Developing underground space and facing unexplainable phenomena, people often tell mysterious stories. For instance, the Kodarsky tunnel is famous for its phantom called “White Shaman” who used to appear unexpectedly and warned the builders of oncoming life-threatening disasters. Once the builders considered his appearance seriously, left the tunnel before the earthquake, and nobody suffered.

The Northern-Muja Tunnel is the longest single-track railway tunnel in Russia. Its length is 15,343 m, and the total length of the tunnel including all galleries is 45 km. The tunnel laying depth ranges from 300 m to 1,800 m. It took the builders nearly 27 years to construct it under the severe continental climate conditions with temperature swinging from +35°С to -56°С. The estimated seismic activity reaches a 9-point earthquake on the Richter scale. The rock massif with tectonic deformation and fracture zones is up to 900 m wide and is followed by the layers of thermal water with temperature ranging from +2°C to +45°C. Huge amounts of this water containing fine-dispersed rock debris material and sand entered the tunnel during its construction at the section of Angarakanskaya Depression. The inrush volume exceeded hundreds of cubic metres per hour under hydrostatic pressure of up to 5 MPa. The completion of this tunnel was a notable engineering feat, celebrated on December 21, 2001.

There is a smaller diameter gallery along the main tunnel path used for transporting drains and extraction of ground waters, for arrangement of engineering equipment and for delivering of technical personnel. It lays parallel to the tunnel, at a distance of 15 m. Three vertical shafts provide tunnel ventilation and ensure the microclimate within the tunnel together with the closed portal gates that give access only to passing trains. Sometimes gigantic icicles can hang from the tunnel crown and endanger the trains. The workers have to remove multi-ton weight ice pieces during technological breaks by travelling in a trolley equipped with a lift platform. The amount of removed ice may reach 5m³ in one break.

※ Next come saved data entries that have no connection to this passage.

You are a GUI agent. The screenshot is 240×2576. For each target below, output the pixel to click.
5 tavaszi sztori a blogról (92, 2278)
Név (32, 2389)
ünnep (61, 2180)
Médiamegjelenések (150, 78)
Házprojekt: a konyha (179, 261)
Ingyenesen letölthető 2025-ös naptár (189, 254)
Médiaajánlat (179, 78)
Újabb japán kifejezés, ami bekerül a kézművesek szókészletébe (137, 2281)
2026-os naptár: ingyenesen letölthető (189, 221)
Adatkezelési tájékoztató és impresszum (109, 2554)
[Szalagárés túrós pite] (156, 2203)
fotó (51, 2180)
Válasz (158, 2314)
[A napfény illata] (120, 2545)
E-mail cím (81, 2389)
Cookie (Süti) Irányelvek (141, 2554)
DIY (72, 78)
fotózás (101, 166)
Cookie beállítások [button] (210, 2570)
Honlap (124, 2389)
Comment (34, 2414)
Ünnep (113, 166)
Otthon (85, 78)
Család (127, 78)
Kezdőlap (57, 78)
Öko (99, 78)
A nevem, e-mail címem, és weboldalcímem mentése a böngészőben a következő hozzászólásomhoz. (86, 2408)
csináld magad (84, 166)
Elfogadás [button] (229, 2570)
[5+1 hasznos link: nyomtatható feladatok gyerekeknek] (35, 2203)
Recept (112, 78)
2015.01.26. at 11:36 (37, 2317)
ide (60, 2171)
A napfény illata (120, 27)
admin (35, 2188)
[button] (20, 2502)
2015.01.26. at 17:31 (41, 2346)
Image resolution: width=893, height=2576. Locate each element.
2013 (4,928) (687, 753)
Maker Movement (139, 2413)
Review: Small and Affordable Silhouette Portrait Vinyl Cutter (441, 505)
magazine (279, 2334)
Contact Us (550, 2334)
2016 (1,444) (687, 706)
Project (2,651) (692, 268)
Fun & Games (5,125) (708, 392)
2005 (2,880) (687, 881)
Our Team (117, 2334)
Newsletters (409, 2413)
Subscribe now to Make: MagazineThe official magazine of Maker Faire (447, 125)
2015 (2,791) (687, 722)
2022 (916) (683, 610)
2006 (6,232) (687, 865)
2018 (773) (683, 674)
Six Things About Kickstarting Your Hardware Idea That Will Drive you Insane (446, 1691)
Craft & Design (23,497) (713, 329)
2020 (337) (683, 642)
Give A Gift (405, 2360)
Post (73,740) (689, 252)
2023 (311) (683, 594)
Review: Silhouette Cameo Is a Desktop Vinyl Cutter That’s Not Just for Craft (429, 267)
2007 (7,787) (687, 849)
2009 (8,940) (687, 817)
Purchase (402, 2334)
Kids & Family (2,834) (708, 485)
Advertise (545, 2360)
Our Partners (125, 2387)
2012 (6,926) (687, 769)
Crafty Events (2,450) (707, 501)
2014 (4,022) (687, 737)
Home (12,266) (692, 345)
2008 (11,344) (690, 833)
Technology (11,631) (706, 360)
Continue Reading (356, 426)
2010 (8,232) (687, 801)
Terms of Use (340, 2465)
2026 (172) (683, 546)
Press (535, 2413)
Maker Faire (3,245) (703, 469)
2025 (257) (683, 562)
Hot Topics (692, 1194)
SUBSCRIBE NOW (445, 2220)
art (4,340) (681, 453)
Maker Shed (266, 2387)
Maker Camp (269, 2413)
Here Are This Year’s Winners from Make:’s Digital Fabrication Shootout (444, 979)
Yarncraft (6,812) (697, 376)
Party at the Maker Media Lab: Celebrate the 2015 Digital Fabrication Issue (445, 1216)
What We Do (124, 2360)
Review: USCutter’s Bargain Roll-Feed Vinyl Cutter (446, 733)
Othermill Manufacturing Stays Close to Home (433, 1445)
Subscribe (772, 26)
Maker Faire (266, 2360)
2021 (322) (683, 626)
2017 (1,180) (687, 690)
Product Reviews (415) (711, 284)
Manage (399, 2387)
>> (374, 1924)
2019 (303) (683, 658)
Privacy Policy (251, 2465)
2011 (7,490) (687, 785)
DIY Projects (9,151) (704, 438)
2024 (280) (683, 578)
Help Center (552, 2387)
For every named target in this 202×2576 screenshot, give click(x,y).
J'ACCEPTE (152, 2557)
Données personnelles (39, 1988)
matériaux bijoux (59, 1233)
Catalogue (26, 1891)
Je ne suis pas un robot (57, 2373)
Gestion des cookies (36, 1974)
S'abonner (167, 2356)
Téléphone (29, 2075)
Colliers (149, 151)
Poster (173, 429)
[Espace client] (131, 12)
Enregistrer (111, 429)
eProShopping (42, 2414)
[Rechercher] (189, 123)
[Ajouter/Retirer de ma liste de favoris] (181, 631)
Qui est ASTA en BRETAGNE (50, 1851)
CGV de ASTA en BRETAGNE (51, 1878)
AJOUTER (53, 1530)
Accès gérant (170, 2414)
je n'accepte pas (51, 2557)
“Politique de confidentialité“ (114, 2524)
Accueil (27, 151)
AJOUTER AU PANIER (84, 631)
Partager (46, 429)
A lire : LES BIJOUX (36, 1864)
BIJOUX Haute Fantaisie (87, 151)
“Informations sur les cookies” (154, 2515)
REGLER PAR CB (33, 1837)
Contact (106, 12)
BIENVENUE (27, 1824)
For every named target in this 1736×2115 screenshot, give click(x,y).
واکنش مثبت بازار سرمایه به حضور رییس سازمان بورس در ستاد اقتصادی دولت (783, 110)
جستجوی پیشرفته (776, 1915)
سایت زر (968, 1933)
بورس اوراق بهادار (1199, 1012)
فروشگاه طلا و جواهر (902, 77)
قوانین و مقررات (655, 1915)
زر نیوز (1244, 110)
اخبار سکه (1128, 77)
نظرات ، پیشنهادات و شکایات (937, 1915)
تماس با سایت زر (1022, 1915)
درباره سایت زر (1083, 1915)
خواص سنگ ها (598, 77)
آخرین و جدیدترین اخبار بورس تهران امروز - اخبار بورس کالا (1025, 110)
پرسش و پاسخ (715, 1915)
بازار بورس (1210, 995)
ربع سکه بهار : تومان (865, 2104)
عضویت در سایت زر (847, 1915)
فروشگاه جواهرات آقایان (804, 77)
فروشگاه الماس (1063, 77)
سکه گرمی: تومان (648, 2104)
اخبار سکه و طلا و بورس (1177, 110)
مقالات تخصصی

While constructing the Northern-Muja Tunnel the researchers, designers and tunnel builders implemented many newly developed engineering achievements: combining of horizontal and vertical dewatering wells at a depth of 300 m; application of chemical grouting in the tunnel face at a great length; putting into practice the pipe barrier method to overcome fracture zones. The engineering equipment within the tunnel is controlled by automation system developed in Computer Engineering and Design Institute at Siberian Branch of Russian Academy of Sciences. Until the tunnel was open to traffic, it took the trains two hours to travel at this railway section using the bypass. The tunnel reduces the travelling time to 20 minutes due to non-stop running. The daily traffic capacity of the Northern-Muja Tunnel is 16 heavy freight trains.

Several original vehicular tunnels appeared in accordance with the plan for the development of southern Russia. The Matsesta tunnel (1.35 km) and the Red Glade Tunnel (2.45 km) were built in the immediate vicinity of Sochi, and two new tunnels between the city of Adler and Red Glade District were built to enhance the road network in this region. The Winter Olympic Games in 2014 stimulated the construction of dozens complicated railway and vehicular tunnels crossing this mountainous district. Such a rapid pace in tunneling and construction is unprecedented in the history of Russian tunnel engineering.